ACTIVITIES:
[A] Reproduce everything in the liver treatment article below from "These processed toxins" down to "the immune system.".
[B] According to the liver treatment article below, why did the baby's immune system not attack the injected donor liver cells?

TEXT PROVIDED:
━━━━━━━━━━━━━━━━━━━━

Baby cured with pioneering liver treatment

A baby boy in England has been cured of a life-threatening disease, which was destroying his liver

Doctors including two of Indian-origin in London implanted cells, which acted like a temporary liver, and allowed the damaged organ to recover.

The team at King's College Hospital in south London say the technique is a world first.

Six months ago eight-month-old Iyaad Syed was close to death, as a virus had damaged his liver causing it to fail.

Instead of going on a waiting list for a transplant, doctors injected donor liver cells into his abdomen.

These processed toxins and produced vital proteins, acting rather like a temporary liver.

The cells were coated with a chemical found in algae, which prevented them from being attacked by the immune system.

After two weeks Syed's own liver had begun to recover.

Professor Anil Dhawan, a liver specialist at King's College Hospital, said that the whole team at the hospital was delighted.

"This is the first time this treatment has been used to treat a child with acute liver failure," the BBC quoted Prof. Dhawan as saying.

"It's only a few months back when I first saw this child who was so sick requiring support on dialysis and a breathing machine.

"We think we have given him another chance of life and seeing him now six months down the road with nearly normal liver function is remarkable."

Iyaad's father, Jahangeer, said his son was "a miracle boy".

"Once he had the treatment after 48 hours he started to get better and hope came back. It is brilliant and we are very proud of him," the father said.

The question now is whether the technique could be used to benefit other patients with acute liver failure.

The team at King's is urging caution that a large clinical trial is needed to test the effectiveness of the technique.

━━━━━━━━━━━━━━━━━━━━

DATASET EXCERPTS:
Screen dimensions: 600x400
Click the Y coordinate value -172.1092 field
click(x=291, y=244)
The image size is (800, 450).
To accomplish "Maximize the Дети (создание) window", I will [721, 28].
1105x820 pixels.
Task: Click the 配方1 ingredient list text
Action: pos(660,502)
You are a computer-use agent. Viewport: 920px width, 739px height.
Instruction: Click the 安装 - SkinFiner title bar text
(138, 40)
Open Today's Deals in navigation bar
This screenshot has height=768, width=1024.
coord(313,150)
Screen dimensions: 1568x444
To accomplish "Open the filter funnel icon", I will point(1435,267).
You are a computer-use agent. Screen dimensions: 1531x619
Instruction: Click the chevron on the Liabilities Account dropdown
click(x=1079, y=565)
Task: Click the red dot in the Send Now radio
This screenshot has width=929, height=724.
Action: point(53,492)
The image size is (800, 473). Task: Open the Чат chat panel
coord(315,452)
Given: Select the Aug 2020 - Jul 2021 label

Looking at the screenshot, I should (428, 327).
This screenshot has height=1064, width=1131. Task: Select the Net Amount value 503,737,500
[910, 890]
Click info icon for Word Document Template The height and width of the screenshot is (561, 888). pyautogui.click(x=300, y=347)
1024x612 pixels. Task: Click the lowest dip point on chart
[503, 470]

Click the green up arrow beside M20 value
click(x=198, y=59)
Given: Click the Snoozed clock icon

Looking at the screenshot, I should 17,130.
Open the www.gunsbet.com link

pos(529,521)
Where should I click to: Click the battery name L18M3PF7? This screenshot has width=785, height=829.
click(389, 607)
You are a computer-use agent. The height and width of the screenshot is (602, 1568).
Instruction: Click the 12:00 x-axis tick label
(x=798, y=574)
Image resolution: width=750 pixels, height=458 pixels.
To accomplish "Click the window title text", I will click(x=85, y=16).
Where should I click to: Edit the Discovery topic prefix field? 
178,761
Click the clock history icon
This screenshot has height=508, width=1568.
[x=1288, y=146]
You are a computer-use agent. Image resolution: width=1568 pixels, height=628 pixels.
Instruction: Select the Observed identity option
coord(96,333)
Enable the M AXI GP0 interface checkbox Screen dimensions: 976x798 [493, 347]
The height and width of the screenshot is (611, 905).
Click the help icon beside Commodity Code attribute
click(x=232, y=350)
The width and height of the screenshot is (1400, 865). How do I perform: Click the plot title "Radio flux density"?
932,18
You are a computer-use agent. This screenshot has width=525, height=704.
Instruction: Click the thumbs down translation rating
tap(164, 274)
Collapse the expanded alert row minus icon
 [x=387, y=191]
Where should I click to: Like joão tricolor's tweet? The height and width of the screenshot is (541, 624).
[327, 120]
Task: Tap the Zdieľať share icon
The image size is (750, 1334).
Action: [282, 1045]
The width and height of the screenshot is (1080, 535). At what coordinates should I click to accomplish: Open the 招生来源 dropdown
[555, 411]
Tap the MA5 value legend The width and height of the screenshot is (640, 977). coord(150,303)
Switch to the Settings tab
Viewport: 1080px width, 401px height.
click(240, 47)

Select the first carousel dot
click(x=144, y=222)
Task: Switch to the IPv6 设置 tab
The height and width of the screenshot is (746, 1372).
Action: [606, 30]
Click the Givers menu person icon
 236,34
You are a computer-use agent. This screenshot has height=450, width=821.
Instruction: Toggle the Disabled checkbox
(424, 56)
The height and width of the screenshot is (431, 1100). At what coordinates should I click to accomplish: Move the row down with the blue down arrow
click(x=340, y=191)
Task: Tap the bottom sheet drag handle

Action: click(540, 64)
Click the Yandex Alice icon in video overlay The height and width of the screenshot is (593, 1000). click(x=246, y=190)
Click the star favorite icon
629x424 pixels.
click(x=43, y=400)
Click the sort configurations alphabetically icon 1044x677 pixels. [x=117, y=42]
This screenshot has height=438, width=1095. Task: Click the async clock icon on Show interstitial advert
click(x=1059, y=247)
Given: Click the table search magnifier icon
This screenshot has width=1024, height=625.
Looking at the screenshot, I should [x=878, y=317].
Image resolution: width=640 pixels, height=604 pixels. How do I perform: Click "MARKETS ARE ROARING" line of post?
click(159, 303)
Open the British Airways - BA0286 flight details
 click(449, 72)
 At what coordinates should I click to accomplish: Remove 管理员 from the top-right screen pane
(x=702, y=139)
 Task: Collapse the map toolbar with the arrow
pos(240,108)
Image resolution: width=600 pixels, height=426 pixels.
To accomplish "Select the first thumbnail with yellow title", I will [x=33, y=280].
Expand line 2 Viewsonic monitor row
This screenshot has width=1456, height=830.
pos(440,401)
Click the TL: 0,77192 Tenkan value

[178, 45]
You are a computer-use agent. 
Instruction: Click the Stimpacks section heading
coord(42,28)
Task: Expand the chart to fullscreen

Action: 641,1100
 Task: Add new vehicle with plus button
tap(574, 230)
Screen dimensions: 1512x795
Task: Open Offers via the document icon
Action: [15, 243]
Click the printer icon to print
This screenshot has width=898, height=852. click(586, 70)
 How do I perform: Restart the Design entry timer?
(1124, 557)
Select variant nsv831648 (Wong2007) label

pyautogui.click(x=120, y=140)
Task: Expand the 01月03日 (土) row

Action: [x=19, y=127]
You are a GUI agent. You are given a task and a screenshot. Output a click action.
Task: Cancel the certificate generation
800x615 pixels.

━━━━━━━━━━━━━━━━━━━━

EXERCISE RESPONSES:
[A]
These processed toxins and produced vital proteins, acting rather like a temporary liver.

The cells were coated with a chemical found in algae, which prevented them from being attacked by the immune system.

[B] The donor cells were coated with a chemical found in algae. This coating prevented the immune system from attacking them.